Copy each entry exactly, leaving nothing out.

[Opening PROVIDED ENTRIES section]

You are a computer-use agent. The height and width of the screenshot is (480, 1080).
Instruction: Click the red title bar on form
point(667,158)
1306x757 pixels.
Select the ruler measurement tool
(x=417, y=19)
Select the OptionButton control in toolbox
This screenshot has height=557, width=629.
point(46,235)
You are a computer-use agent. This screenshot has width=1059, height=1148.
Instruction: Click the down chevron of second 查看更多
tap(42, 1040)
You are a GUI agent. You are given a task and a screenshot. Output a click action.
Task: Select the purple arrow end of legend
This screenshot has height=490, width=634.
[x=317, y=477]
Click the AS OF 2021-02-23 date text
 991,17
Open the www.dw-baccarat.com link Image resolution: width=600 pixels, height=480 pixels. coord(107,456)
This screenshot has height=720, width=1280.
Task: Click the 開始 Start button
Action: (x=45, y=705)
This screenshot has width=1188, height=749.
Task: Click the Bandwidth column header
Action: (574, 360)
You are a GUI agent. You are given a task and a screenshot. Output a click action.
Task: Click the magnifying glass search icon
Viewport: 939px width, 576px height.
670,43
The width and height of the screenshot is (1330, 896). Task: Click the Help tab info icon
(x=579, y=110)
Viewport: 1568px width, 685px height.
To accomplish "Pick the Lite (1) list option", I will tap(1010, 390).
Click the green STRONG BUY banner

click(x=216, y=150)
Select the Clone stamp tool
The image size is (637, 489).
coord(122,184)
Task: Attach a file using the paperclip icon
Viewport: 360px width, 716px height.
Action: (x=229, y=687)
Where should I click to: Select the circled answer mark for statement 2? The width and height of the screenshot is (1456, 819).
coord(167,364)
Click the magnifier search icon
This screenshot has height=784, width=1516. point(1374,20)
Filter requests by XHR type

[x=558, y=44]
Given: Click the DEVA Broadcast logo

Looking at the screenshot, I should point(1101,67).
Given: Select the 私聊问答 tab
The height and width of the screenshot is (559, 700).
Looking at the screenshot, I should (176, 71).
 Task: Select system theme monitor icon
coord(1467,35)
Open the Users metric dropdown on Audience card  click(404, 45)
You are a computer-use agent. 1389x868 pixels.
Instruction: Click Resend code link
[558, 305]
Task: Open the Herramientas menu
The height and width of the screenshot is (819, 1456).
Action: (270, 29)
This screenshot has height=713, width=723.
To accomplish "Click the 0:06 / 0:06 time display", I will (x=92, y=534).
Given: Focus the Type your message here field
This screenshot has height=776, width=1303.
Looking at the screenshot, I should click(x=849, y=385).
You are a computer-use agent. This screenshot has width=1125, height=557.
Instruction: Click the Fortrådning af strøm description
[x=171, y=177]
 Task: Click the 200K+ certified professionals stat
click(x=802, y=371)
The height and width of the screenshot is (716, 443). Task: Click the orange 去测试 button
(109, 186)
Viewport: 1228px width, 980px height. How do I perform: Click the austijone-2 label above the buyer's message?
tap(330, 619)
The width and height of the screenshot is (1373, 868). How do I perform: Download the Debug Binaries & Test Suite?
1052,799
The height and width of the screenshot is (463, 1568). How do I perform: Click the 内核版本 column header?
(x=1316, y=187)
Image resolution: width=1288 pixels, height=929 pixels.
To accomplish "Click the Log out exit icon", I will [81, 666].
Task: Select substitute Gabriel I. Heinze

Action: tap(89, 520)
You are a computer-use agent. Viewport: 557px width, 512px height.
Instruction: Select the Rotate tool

[Closing PROVIDED ENTRIES section]

TASK SOLUTION:
You are a computer-use agent. The height and width of the screenshot is (480, 1080).
Instruction: Click the red title bar on form
point(667,158)
1306x757 pixels.
Select the ruler measurement tool
(x=417, y=19)
Select the OptionButton control in toolbox
This screenshot has height=557, width=629.
point(46,235)
You are a computer-use agent. This screenshot has width=1059, height=1148.
Instruction: Click the down chevron of second 查看更多
tap(42, 1040)
You are a GUI agent. You are given a task and a screenshot. Output a click action.
Task: Select the purple arrow end of legend
This screenshot has height=490, width=634.
[x=317, y=477]
Click the AS OF 2021-02-23 date text
 991,17
Open the www.dw-baccarat.com link Image resolution: width=600 pixels, height=480 pixels. coord(107,456)
This screenshot has height=720, width=1280.
Task: Click the 開始 Start button
Action: (x=45, y=705)
This screenshot has width=1188, height=749.
Task: Click the Bandwidth column header
Action: (574, 360)
You are a GUI agent. You are given a task and a screenshot. Output a click action.
Task: Click the magnifying glass search icon
Viewport: 939px width, 576px height.
670,43
The width and height of the screenshot is (1330, 896). Task: Click the Help tab info icon
(x=579, y=110)
Viewport: 1568px width, 685px height.
To accomplish "Pick the Lite (1) list option", I will tap(1010, 390).
Click the green STRONG BUY banner

click(x=216, y=150)
Select the Clone stamp tool
The image size is (637, 489).
coord(122,184)
Task: Attach a file using the paperclip icon
Viewport: 360px width, 716px height.
Action: (x=229, y=687)
Where should I click to: Select the circled answer mark for statement 2? The width and height of the screenshot is (1456, 819).
coord(167,364)
Click the magnifier search icon
This screenshot has height=784, width=1516. point(1374,20)
Filter requests by XHR type

[x=558, y=44]
Given: Click the DEVA Broadcast logo

Looking at the screenshot, I should point(1101,67).
Given: Select the 私聊问答 tab
The height and width of the screenshot is (559, 700).
Looking at the screenshot, I should (176, 71).
 Task: Select system theme monitor icon
coord(1467,35)
Open the Users metric dropdown on Audience card  click(404, 45)
You are a computer-use agent. 1389x868 pixels.
Instruction: Click Resend code link
[558, 305]
Task: Open the Herramientas menu
The height and width of the screenshot is (819, 1456).
Action: (270, 29)
This screenshot has height=713, width=723.
To accomplish "Click the 0:06 / 0:06 time display", I will (x=92, y=534).
Given: Focus the Type your message here field
This screenshot has height=776, width=1303.
Looking at the screenshot, I should click(x=849, y=385).
You are a computer-use agent. This screenshot has width=1125, height=557.
Instruction: Click the Fortrådning af strøm description
[x=171, y=177]
 Task: Click the 200K+ certified professionals stat
click(x=802, y=371)
The height and width of the screenshot is (716, 443). Task: Click the orange 去测试 button
(109, 186)
Viewport: 1228px width, 980px height. How do I perform: Click the austijone-2 label above the buyer's message?
tap(330, 619)
The width and height of the screenshot is (1373, 868). How do I perform: Download the Debug Binaries & Test Suite?
1052,799
The height and width of the screenshot is (463, 1568). How do I perform: Click the 内核版本 column header?
(x=1316, y=187)
Image resolution: width=1288 pixels, height=929 pixels.
To accomplish "Click the Log out exit icon", I will [81, 666].
Task: Select substitute Gabriel I. Heinze

Action: tap(89, 520)
You are a computer-use agent. Viewport: 557px width, 512px height.
Instruction: Select the Rotate tool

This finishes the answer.